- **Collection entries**
▬▬▬▬▬▬▬▬▬▬

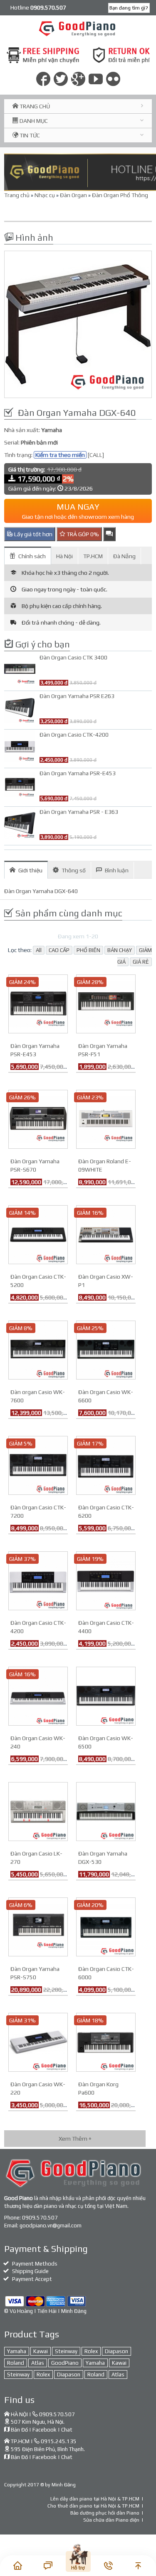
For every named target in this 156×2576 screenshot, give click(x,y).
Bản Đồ (19, 2430)
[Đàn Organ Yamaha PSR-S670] (38, 1118)
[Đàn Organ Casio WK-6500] (106, 1695)
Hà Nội (64, 556)
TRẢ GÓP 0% (82, 534)
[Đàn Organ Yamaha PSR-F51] (106, 1003)
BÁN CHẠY (119, 950)
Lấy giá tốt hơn (32, 534)
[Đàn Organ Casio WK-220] (38, 2041)
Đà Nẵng (124, 556)
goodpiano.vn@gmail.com (51, 2225)
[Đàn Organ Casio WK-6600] (106, 1349)
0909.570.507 (40, 2218)
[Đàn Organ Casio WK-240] (38, 1695)
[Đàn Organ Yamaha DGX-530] (106, 1810)
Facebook (44, 2430)
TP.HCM (93, 556)
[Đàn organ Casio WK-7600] (38, 1349)
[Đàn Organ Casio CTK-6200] (106, 1464)
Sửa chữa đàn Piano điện (111, 2520)
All (39, 950)
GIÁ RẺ (141, 962)
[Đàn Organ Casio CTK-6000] (106, 1926)
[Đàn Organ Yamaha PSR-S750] (38, 1926)
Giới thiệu (30, 870)
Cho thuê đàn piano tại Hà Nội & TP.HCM (93, 2506)
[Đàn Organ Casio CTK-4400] (106, 1580)
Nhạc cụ (45, 195)
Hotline (38, 7)
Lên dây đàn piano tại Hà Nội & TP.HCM (94, 2499)
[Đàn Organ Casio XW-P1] (106, 1234)
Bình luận (117, 870)
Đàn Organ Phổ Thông (120, 195)
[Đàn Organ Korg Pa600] (106, 2041)
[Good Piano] (78, 28)
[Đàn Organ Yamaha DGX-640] (78, 324)
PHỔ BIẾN (88, 950)
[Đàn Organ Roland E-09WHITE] (106, 1118)
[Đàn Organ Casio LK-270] (38, 1810)
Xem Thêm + (75, 2138)
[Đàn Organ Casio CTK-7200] (38, 1464)
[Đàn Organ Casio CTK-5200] (38, 1234)
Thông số (74, 870)
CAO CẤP (59, 950)
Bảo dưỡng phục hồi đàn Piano (104, 2513)
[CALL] (96, 455)
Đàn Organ (73, 195)
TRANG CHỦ (34, 106)
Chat (66, 2430)
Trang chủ (17, 195)
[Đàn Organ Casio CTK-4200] (38, 1580)
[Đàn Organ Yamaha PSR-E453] (38, 1003)
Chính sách (32, 556)
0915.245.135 (59, 2441)
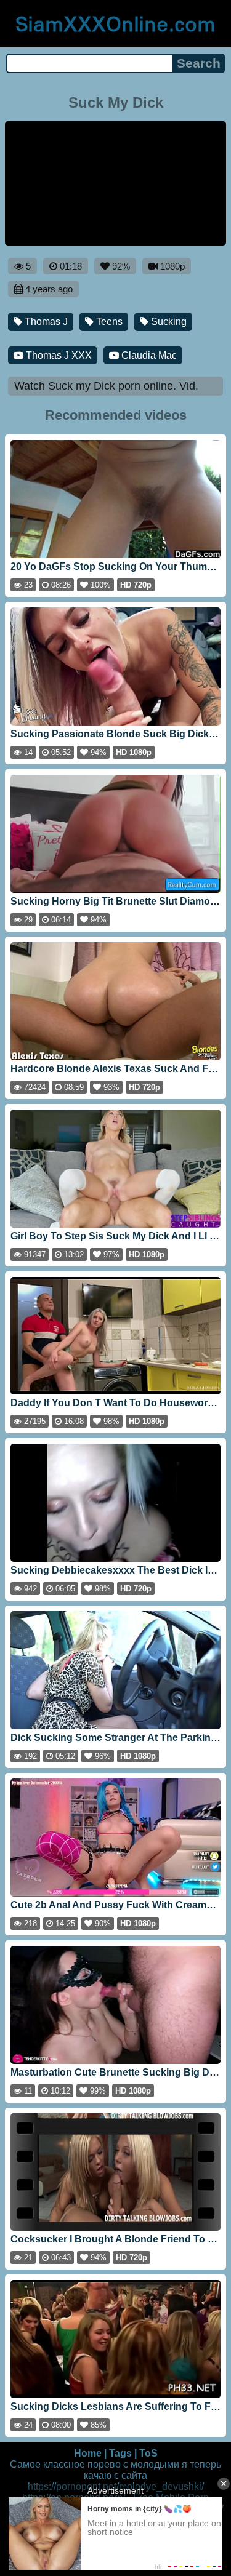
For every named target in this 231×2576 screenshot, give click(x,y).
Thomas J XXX (57, 355)
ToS (148, 2453)
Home (88, 2453)
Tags (120, 2453)
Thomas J (45, 321)
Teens (108, 321)
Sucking (167, 321)
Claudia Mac (148, 355)
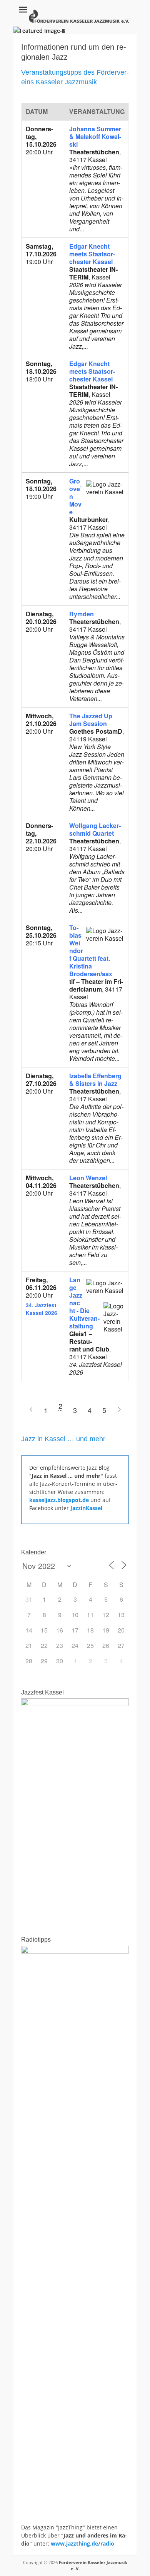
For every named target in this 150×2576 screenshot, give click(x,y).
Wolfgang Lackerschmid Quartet (95, 829)
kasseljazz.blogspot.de (59, 1500)
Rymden (81, 613)
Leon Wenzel (88, 1177)
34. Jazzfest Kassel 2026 (41, 1308)
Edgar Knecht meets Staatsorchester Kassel (92, 254)
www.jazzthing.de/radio (82, 2543)
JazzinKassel (86, 1508)
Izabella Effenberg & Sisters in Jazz (95, 1079)
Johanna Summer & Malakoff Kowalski (95, 136)
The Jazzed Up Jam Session (90, 719)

▬▬▬▬▬▬▬▬▬▬

- **WHAT YOU SHOULD DO**
If a line in the records contains the word "target", copy it out.

- **THE COMPLETED TASK**
For every named target in this 156×2576 screenshot, give click(x,y).
For every named target in this 231×2576 screenshot, give click(x,y).
For every named target in this 150×2576 screenshot, give click(x,y).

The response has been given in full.